# Questions on the material:
A: According to the TV shows list, who created The X-Files?
B: From the TV shows list, copy the passage that begins at the words "10)Spaced (1999-2001)" and stops after the words "and very clever.".
C: Carry on the list of greatest TV shows from the point where it stops.

# Exercise passage:
Empire presents:Greatest tv shows of all time

10)Spaced (1999-2001)
For a generation weened on geek culture and bottle fed on cult movies, Spaced was the perfect comedy. With a loose set up bringing together a bunch of disparate drifters (Simon Pegg's lovable comic book artist, Jessica Stevenson's lazy author and Nick Frost's army obsessive amongst others), each episode was little more than a collection of film and TV references strung together on an unlikely plot - luckily it had the good grace to be very funny and very clever.
9)X-Files (1993-2002)
Created by surfing enthusiast Chris Carter, The X-Files proved to be the show that could do anything. It could modulate its tone from Twin Peaks creepy to Texas Chain Saw Massacre terrifying to Three Stooges silly. It had a pair of good-looking, charismatic heroes with deliciously simmering sexual chemistry - plus a rogue's gallery of memorable villains, including the putrid Flukeman, stretchy Eugene Tooms and butt-loving Cigarette Smoking Man. Of course, the long-running 'Myth-Arc' conspiracy plotline would have baffled Einstein and was never properly wrapped up in any case, but with at least one more big-screen outing lined up for Mulder and Scully there's still time to redeem the show that launched a thousand Dark Skies.
8)The Wire (2002-2008)
David Simon's frighteningly realistic cop drama is undoubtedly one of the most accomplished TV shows ever created and the vast majority of people have never actually seen it. It's a slow-burning, uncompromising and above-all honest look at the mean streets of Baltimore and the drugs trade that stangles it. Each season has a specific focus (be it the working class, education, politics or the media) and proceeds to explore the underlying real-world problems within a dramatic context. It all sounds rather heavy but thanks to a mischievous sense of humour and some outstanding characters (Bubbles, Omar and The Bunk) the show is extremely watchable despite the weighty themes. Effortlessly straddling the divide between drama and documentary, The Wire, at its best, is without peer on big screen or small.

# Data listing:
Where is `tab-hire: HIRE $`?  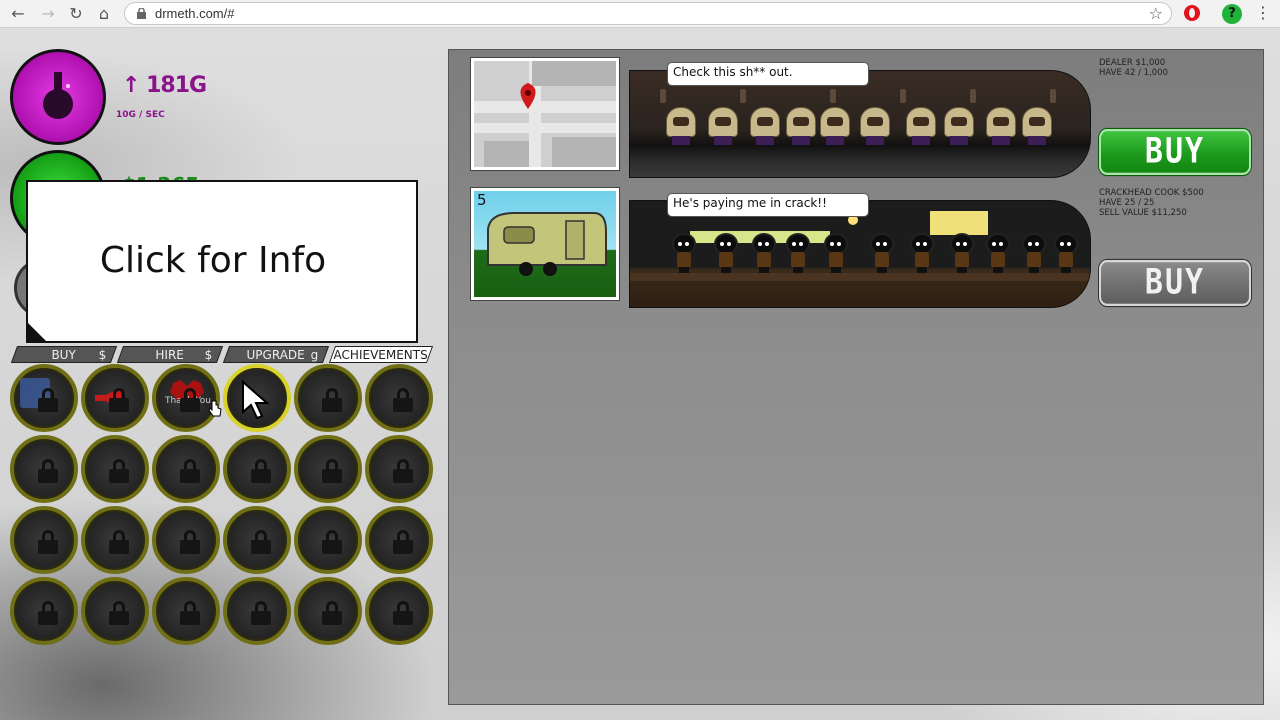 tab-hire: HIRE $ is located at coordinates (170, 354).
--
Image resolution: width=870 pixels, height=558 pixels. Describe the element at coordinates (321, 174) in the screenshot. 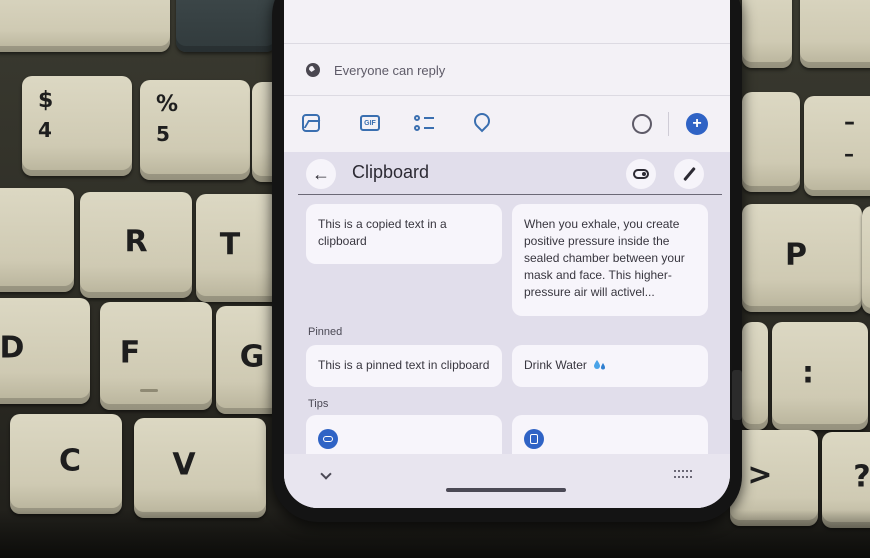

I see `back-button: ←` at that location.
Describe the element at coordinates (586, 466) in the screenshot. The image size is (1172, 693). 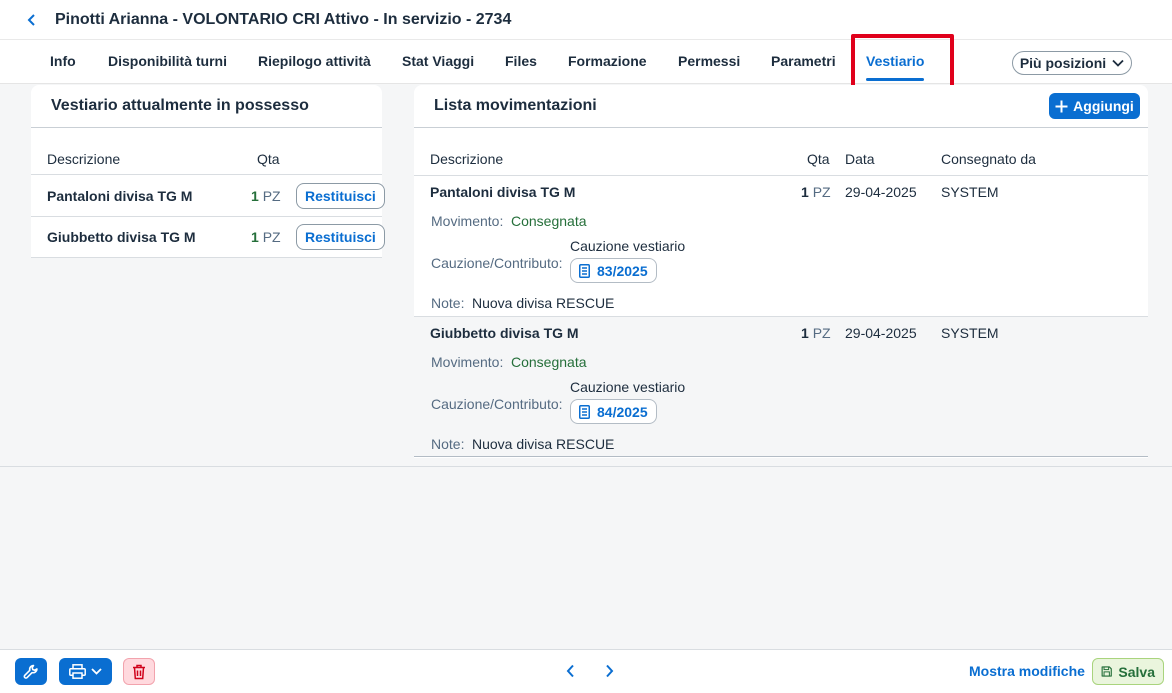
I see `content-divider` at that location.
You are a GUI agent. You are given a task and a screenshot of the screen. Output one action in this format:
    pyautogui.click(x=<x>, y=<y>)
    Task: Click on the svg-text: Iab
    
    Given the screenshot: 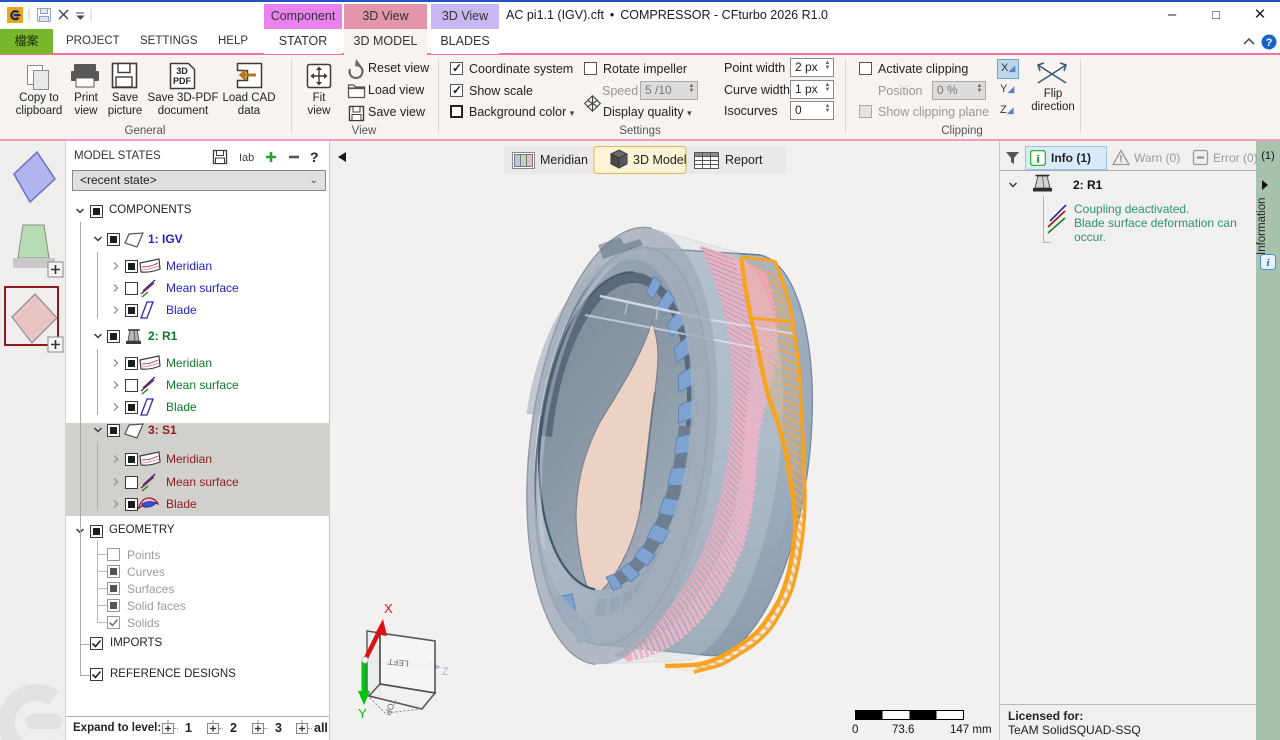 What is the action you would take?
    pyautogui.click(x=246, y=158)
---
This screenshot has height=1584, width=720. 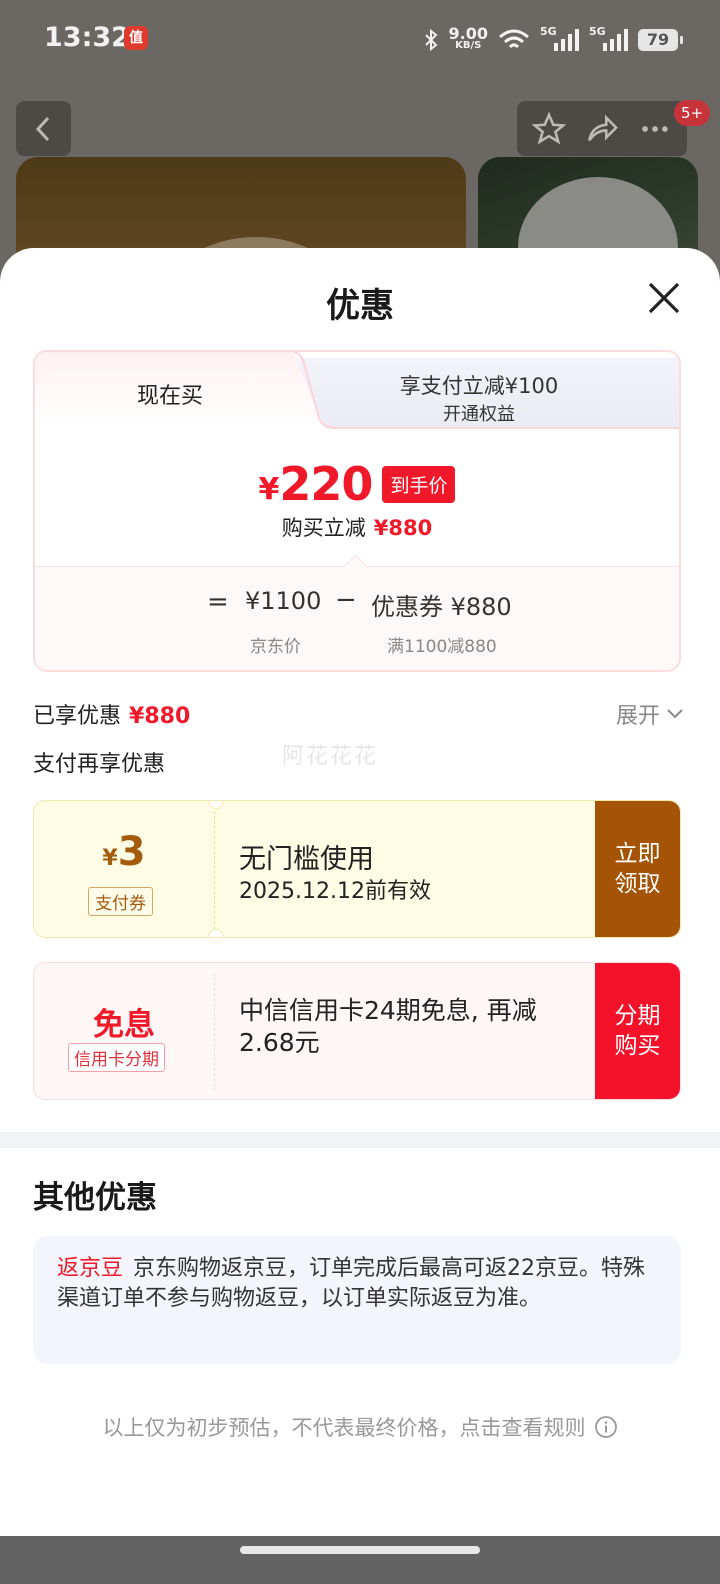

# Responses per task:
A: Chris Carter, described as a surfing enthusiast.

B:
10)Spaced (1999-2001)
For a generation weened on geek culture and bottle fed on cult movies, Spaced was the perfect comedy. With a loose set up bringing together a bunch of disparate drifters (Simon Pegg's lovable comic book artist, Jessica Stevenson's lazy author and Nick Frost's army obsessive amongst others), each episode was little more than a collection of film and TV references strung together on an unlikely plot - luckily it had the good grace to be very funny and very clever.

C:
7)Friends (1994-2004)
How is it that Channel 4 can show the quintessential '90s sitcom on a virtual loop and it doesn't get old? It's because Friends, at its best, is as perfect a sitcom as you will find. In its earliest days, the adventures of six beautiful pals who apparently earned money by drinking coffee featured writing much sharper than the cuddly exterior suggested. Even when the quality dipped a little mid-run, the ensemble remained perfectly matched and the best comedy collective on TV.
6)24 (2001-present)
Okay, so the last series was bobbins, but 24 has bounced back before and we're hoping the forthcoming Season 7 will see the Jack Bauer Power Hour back on form. At its best, there is just nothing like it - insane levels of adrenaline, finely calibrated political intrigue and twists that hit you in the face like a two-fisted punch from Tony Almeida. 24 is some of the most cinematic TV you'll ever see, with no expense spared to depict CTU's intense battles against cunning terrorists and occasionally the odd rogue President. Even when 24's rubbish, it's still loveable - we still have a soft spot for the cougar who menaced Kim Bauer in possibly the show's worst ever plot twist, back in Season 2.
5)Lost (2004-present)
Only time will tell whether it's as clever as it seems, but few TV shows have gripped viewers' imaginations like this hybrid of Swiss Family Robinson and Twin Peaks. An innovative structure in which each episode hones in on a different character, with flashbacks and flashforwards expanding their backstory, ensures the entire cast is fleshed out beyond the constraints of the primary narrative. But aside from the host of unique and colourful characters - from earnest Jack to cocky Sawyer, noble Jin to bug-eyed Ben - it's the epic mysteries at the core of the story that keeps us coming back. What powers does the island have? What's that polar bear doing in the tropics? And how come Hurley never loses weight despite being marooned on an island?
4)The West Wing (1999-2006)
For a long time a walk-on part in The West Wing was the pinnacle to which all jobbing TV actors aspired. Smart and funny, Aaron Sorkin's political drama showcased the writer's gift for rapid-fire dialogue and layered, politically resonant storylines, proving that television can be funny and insightful all at the same time. The series took a temporary downturn after Sorkin's departure at the end of season four but rallied soon after with a number of surprising changes to both character roles and format. It all came to a natural close at the end of President Bartlet's second term in office but The West Wing remained one of the most intelligent shows on television throughout its run and a comforting image of what a more benevolent White House could look like.
3)The Sopranos (1999-2007)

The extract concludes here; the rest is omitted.